In the records below, begin at the line containing "Where should I click to: Select" and end at the line containing "Task: Click the back arrow in 群晖管家"; quote every line in that span exactly, including both boundary lines, and no others.

Information provided:
----

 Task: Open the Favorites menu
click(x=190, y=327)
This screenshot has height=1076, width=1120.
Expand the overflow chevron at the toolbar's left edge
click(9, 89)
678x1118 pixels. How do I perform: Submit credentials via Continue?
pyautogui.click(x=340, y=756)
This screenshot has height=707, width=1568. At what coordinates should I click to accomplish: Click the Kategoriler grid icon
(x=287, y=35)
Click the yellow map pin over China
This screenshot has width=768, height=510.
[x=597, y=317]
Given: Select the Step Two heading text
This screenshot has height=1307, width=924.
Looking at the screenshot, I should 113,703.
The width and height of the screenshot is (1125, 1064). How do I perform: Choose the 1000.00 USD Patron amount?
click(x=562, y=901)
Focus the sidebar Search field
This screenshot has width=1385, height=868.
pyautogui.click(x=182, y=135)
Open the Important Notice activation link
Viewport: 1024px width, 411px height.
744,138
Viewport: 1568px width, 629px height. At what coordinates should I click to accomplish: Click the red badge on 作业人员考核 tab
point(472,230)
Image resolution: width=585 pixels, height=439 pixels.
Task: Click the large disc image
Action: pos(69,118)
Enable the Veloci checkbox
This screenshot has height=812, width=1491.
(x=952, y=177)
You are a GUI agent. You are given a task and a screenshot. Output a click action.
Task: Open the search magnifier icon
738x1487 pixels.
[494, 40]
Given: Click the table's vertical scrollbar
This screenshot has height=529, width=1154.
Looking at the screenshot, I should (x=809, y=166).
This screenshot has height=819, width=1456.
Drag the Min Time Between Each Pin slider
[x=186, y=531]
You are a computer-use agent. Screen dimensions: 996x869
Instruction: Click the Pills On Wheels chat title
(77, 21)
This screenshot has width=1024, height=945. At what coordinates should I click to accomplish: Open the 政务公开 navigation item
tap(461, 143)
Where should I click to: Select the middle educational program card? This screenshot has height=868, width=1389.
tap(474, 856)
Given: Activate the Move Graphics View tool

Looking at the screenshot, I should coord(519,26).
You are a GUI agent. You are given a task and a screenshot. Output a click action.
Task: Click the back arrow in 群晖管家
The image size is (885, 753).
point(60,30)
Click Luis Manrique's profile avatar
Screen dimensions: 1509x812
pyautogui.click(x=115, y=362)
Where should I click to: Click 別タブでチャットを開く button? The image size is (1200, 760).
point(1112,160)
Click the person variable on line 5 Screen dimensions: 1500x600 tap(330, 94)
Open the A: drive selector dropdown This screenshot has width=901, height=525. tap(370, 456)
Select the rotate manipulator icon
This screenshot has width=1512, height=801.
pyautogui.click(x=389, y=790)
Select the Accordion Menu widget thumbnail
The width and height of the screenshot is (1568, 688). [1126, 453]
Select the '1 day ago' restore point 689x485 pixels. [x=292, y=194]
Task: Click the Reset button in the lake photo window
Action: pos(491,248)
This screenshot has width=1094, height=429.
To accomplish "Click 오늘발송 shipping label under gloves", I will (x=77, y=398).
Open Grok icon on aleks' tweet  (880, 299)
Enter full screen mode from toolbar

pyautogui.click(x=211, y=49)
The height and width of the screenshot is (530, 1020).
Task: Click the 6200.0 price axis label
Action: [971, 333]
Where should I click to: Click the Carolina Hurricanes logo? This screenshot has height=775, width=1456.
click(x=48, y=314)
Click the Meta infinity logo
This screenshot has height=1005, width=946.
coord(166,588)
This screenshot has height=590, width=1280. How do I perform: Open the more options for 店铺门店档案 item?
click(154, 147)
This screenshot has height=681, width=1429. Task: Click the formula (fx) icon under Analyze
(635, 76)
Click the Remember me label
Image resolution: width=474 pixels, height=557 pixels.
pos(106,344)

----

Solution:
Where should I click to: Select the middle educational program card? This screenshot has height=868, width=1389.
tap(474, 856)
Given: Activate the Move Graphics View tool

Looking at the screenshot, I should coord(519,26).
You are a GUI agent. You are given a task and a screenshot. Output a click action.
Task: Click the back arrow in 群晖管家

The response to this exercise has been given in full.